- [What is needed] Only the lines from the one with "Task: Select the 口腔修复专业 department entry" through the final line below belong in the answer, copied exactly and without pictures.
:: Supplied entries ::
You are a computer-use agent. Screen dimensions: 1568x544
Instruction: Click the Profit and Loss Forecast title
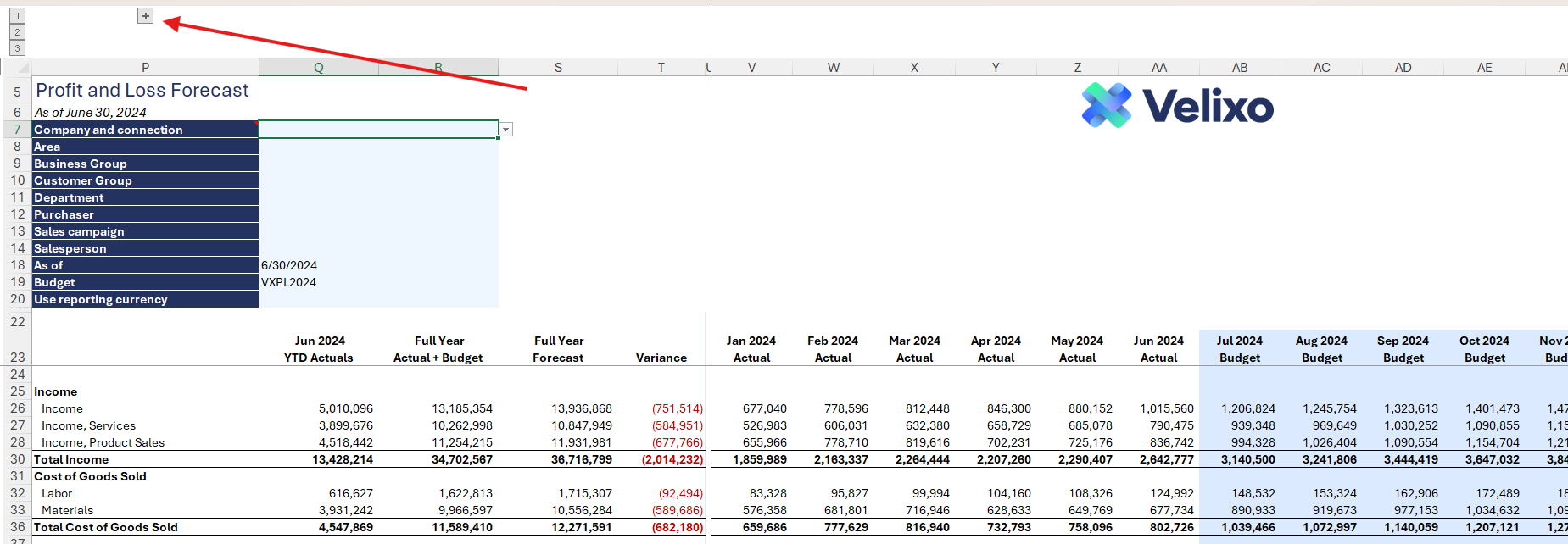pos(142,91)
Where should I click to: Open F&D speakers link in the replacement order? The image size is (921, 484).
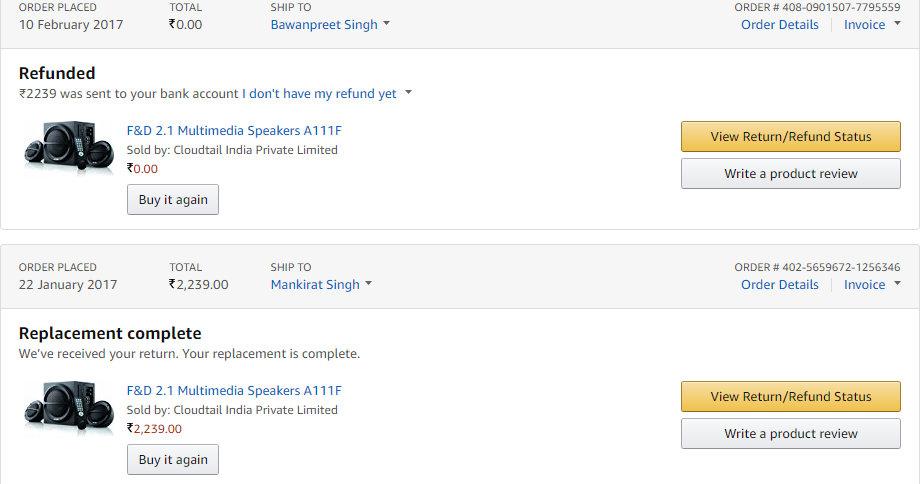(x=234, y=391)
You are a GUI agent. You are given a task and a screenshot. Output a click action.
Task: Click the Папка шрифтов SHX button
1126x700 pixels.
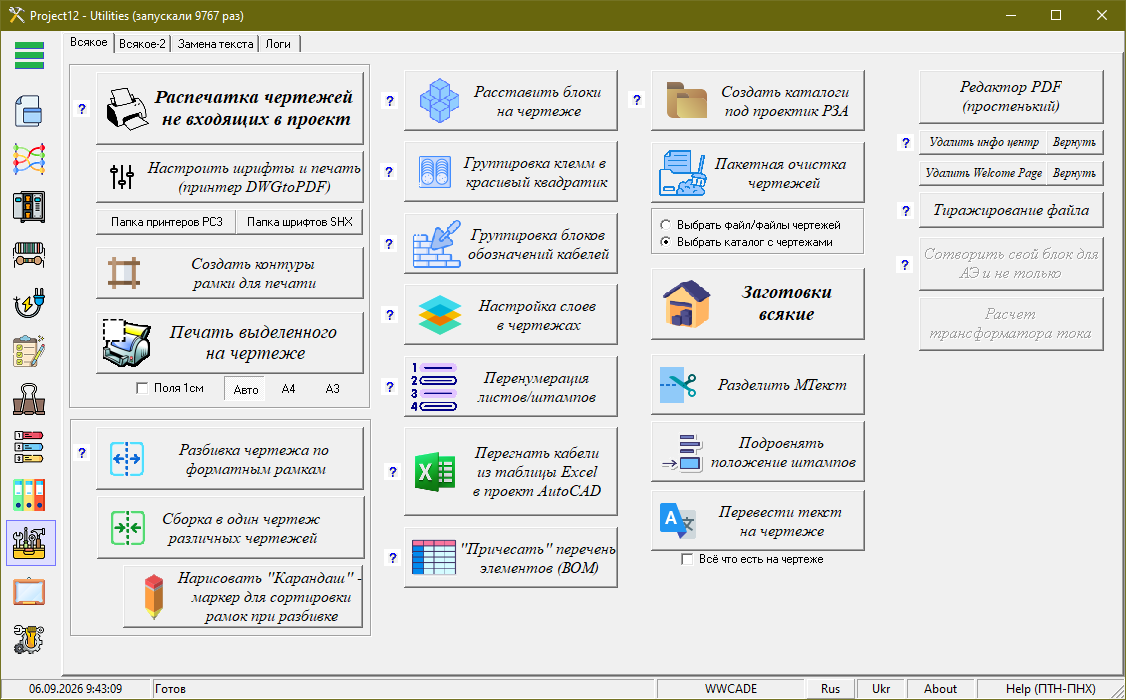tap(299, 222)
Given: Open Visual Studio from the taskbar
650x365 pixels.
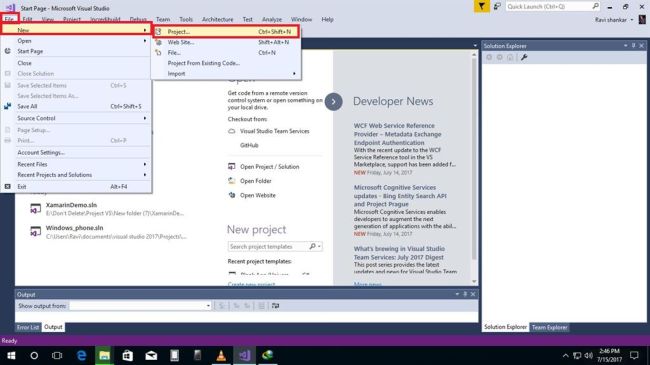Looking at the screenshot, I should (x=245, y=355).
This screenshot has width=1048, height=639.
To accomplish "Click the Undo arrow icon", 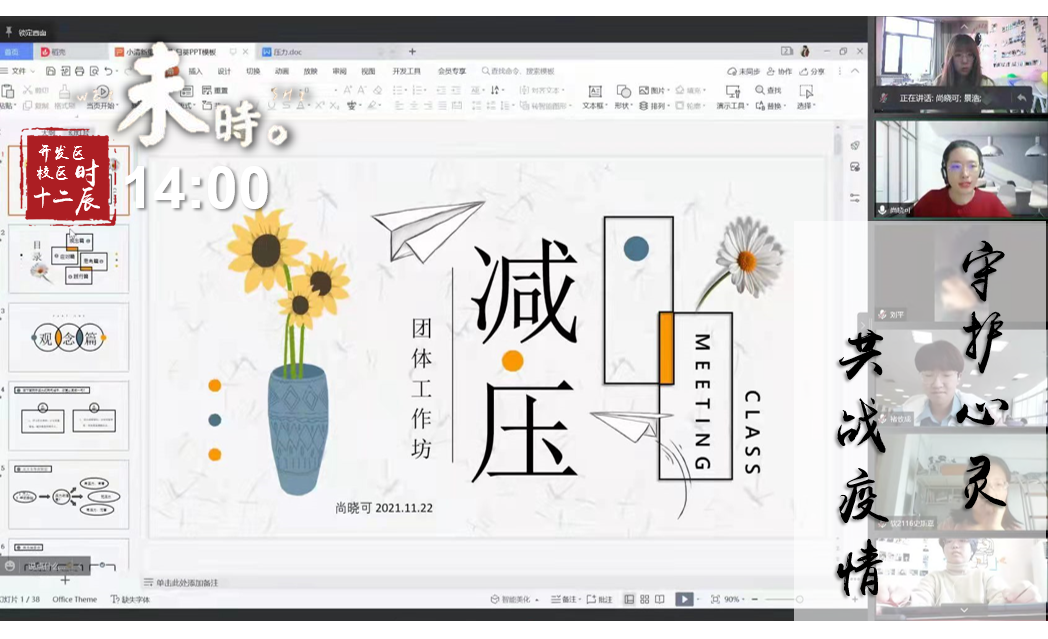I will click(x=107, y=71).
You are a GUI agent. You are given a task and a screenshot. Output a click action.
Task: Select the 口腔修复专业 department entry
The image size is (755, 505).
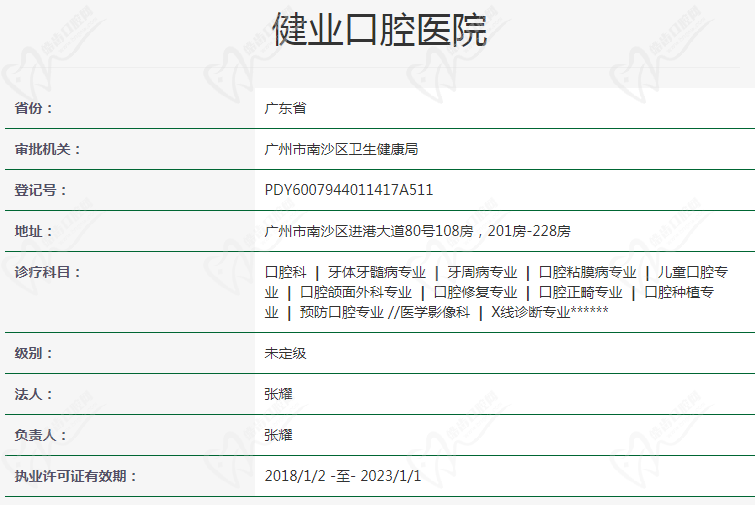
:::
- [Task output]
Task: Select the 口腔修复专业 department entry
The image size is (755, 505).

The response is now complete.